» READING TEXT
_____

# hand vs foot speed control?



## Realist (Mar 18, 2004)

I've pretty much decided on the Craftsman GT5000 garden tractor, but I have one possible issue. The speed control (i.e., accelerator) for the automatic is a hand control, not a foot control. How do you GT5000 owners find this works? Seems like a foot pedal would be more convenient. Also, to switch between forward and reverse requires pulling the hand control through a curve and seems a bit awkward and slow.

How does this speed control work when you're doing things like shoveling snow, requiring a lot of back and forth, as well as using a hand to control the plow? Or using a Johnny Dump?

Thanks!


----------



## Live Oak (Dec 22, 2003)

Realist let me offer my welcome to Tractor Forum! 
:friends: :cheers: I am not a GT5000 owner but many folks find the treadle style foot pedal very cumbersome for sustained use and I would imagine that the dual pedal style many of the newer CUT's are going to is more costly. Great to have you aboard! :thumbsup: I am sure some of the GT5000 owners will jump in here right quick!


----------



## guest (Sep 16, 2003)

welcome to the forum realist..

I agree foot pedals are much more convenient than hand pedals..


----------



## Willie Nunez (Feb 25, 2004)

IMO the concept of the hand control is very good, especially if you're doing a lot of forward/reverse work. But, I just can't figure out why in the world they screwed it up by putting in that awful zig-zag slot/gate for the lever.........it's dumb! I'll order a new bezel(slot/gate) and I'm going to modify it to suit my taste. Just getting rid of those two idiot knubs would help a lot.


----------



## jodyand (Sep 16, 2003)

Welcome Realist
I don't own one i have a Cub so i am used to the foot controls. I did use an old Cub Cadet that had a hand control once but it didn't have that curve you are talking about and i didn't have a problem with it. That curve may be on there for some safety reason the way things are today. They have a whole bunch of GT5000 owner on here and I'm sure they will be with you shortly. Again Welcome:friends: 
Jody


----------



## Chris (Sep 15, 2003)

_____

» RECORDED INFORMATION
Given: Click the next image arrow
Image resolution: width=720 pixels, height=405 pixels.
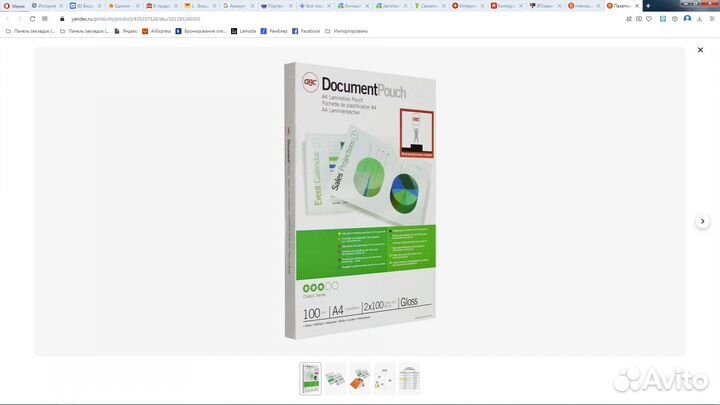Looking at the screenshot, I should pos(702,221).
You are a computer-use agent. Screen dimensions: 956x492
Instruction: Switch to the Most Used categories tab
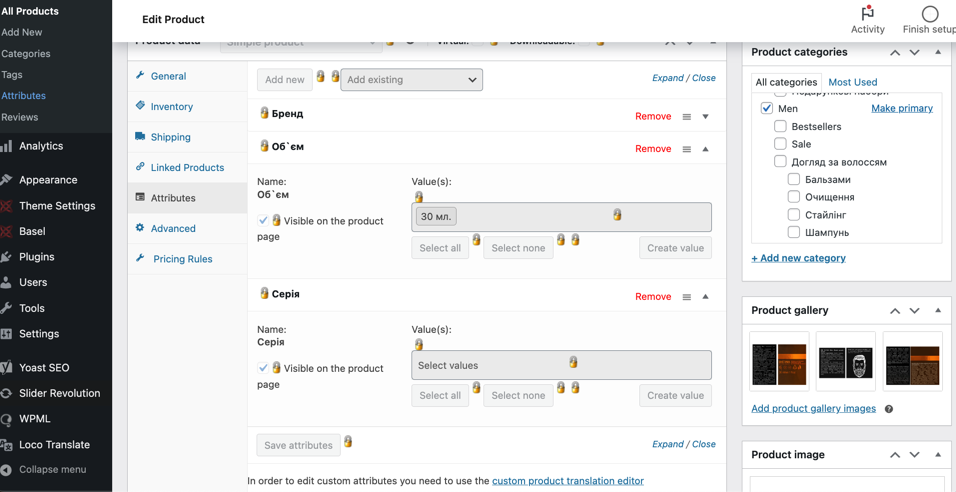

_____

» SET TASKS
- a) In the speed control thread, why does Realist consider switching between forward and reverse on the GT5000 awkward and slow? Answer in one to three sentences.
- b) Extend the speed control thread, starting with the reply under the last header.
The data is separate from the speed control thread.

» SOLVED PROBLEMS
- a) Realist finds it awkward and slow because changing direction means pulling the hand control through a curve.

- b)
I have a GT5000 and the hand shift works just fine for me. All of my prior Craftsman had the same control so it was an easy mode for me to use. I find abolsutely NO problem with it whatsoever. It is extremely smooth and easy to use.

Andy
encil sm


----------



## farmallmaniac (Feb 16, 2004)

I have a handshift on my White. Its not bad but I only use mine for mowing big yard so its at one speed usually. Had a handshift on the dash on my gramps old deere. Didnt like that but miss that mower


----------



## Styx (Sep 16, 2003)

I have an older GT('97) but I find the hand control quite nice. It's constant cruise control until you move it. The older ones don't have as bad a zig zag pattern. In time you will get use to it.


----------



## Ingersoll444 (Sep 17, 2003)

My Ingersoll's have hand speed control. The first time, or two I used it, it was a little strange, now It feels weird using anything else.


----------



## aegt5000 (Feb 22, 2004)

Realist… Welcome to the forum.

I like the hand control on my GT5000. But that’s me.
I guess when it comes to hand / foot controls there are pro’s and 
con’s to both. Yes you do have to use the same hand to lift the 
plow and the motion lever, but it’s no big deal. When plowing
snow, I usually have my hand on the motion lever so I can stop
moving forward when I need to. Then I start creeping backwards
before lifting the plow (off-loads the plow and makes lifting easier).
As the tractor moves back, just lift the plow, then shift you hand
back to the motion lever and speed up in reverse.

On the up side, when mowing it’s just set it and forget it. 
I think I would have more issues with keeping my foot in one
position for two hours while mowing than the added second 
needed to raise the plow. Also don’t worry about Willie’s issue
with the nubs on the motion slot gate, he just got his tractor. 
After you use it awhile you don’t even notice the nubs are there.


----------



## Chipmaker (Sep 16, 2003)

I like the dual foot control bet. It is at times a bit of a hassle, as I often have found myself backing up and sometimes just bump the wrong pedal, but for the most part the foot control gets my vote.
The hand control IMHO takes up the use of a hand, and since you always need one hand on the wheel, and the other hand on a cold one, this could present a big problem when you need to take a drink and change directions at the same time:dazed: 

Maybe I could just get one of those camel paks and fill it with the good stuff and be totally hands free when it comes to hoisting a cold one on those long hot days..........oops, yes, I know, drinking and driving (mowing) does not mix.......

Really though I prefer the foot, as there are times you want to raise the deck and move and turn change direction etc and most of the time your feet are just there doing nothing.


----------



## jeffgt (Sep 16, 2003)

I have a GT 5000 and like the hand control. My (short) wife can't depress the brake pedal, but loves the hand control. She has no problem steering one handed while change speed or direction either.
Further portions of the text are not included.